__Scopo del compito__
Nel brano su TECMA 2026, quali sono i temi chiave che la fiera affronterà? Elencali tutti.

__Brano scelto__
▶

TECMA, la Fiera Internazionale dell’Urbanistica e dell’Ambiente, organizzata da IFEMA MADRID, procede a passo spedito verso la sua prossima edizione, che si terrà dal 9 all’11 giugno 2026, posizionandosi come il principale punto d’incontro per l’urbanistica e l’ambiente nell’Europa meridionale.
TECMA 2026 ospiterà circa 120 aziende partecipanti, con un incremento del 13% rispetto all’edizione del 2024. Questi numeri consolidano il ruolo della fiera come vetrina strategica per presentare soluzioni innovative, generare opportunità di business e facilitare il contatto diretto con funzionari pubblici e decision-makers in ambito urbano.
Di conseguenza, la prossima edizione del 2026 presenta un programma espositivo e di contenuti specificamente allineato alle sfide attuali e future degli ambienti urbani. TECMA 2026 affronterà temi chiave, tra cui l’economia circolare, la gestione dei rifiuti, la pulizia delle strade, i servizi urbani smart, il miglioramento degli spazi pubblici e l’adattamento climatico. Questi temi sono rafforzati dalla digitalizzazione, dall’efficienza energetica e dalla promozione di nuovi modelli di governance, puntando ad offrire ai responsabili tecnici comunali innovazioni pratiche e facilmente applicabili.

◀

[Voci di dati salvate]

▶

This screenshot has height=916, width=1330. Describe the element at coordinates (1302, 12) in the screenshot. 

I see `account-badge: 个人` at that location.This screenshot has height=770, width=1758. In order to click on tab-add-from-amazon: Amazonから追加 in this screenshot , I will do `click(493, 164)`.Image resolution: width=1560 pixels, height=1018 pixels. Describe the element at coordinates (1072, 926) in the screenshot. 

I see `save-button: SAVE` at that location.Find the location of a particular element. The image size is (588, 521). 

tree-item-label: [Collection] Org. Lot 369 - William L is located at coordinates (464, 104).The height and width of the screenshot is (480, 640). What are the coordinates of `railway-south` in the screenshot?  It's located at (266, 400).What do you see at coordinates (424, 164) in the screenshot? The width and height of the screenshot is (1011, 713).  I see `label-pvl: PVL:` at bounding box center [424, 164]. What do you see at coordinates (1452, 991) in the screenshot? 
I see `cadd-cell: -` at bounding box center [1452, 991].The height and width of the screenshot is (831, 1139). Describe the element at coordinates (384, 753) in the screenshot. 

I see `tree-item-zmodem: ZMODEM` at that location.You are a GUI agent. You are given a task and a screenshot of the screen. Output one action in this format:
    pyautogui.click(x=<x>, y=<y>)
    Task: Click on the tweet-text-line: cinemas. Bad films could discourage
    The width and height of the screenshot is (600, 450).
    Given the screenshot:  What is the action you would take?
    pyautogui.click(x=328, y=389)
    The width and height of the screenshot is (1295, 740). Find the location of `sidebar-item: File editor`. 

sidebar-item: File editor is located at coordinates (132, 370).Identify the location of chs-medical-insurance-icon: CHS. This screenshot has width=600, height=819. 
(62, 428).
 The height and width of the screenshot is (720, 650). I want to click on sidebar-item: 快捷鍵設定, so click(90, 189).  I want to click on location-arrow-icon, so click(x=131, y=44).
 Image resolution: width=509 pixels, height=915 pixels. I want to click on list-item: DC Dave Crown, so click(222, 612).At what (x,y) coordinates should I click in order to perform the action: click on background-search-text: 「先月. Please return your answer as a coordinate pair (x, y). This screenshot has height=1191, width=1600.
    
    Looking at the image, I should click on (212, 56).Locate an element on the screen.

◀

__Compito svolto__
- l’economia circolare
- la gestione dei rifiuti
- la pulizia delle strade
- i servizi urbani smart
- il miglioramento degli spazi pubblici
- l’adattamento climatico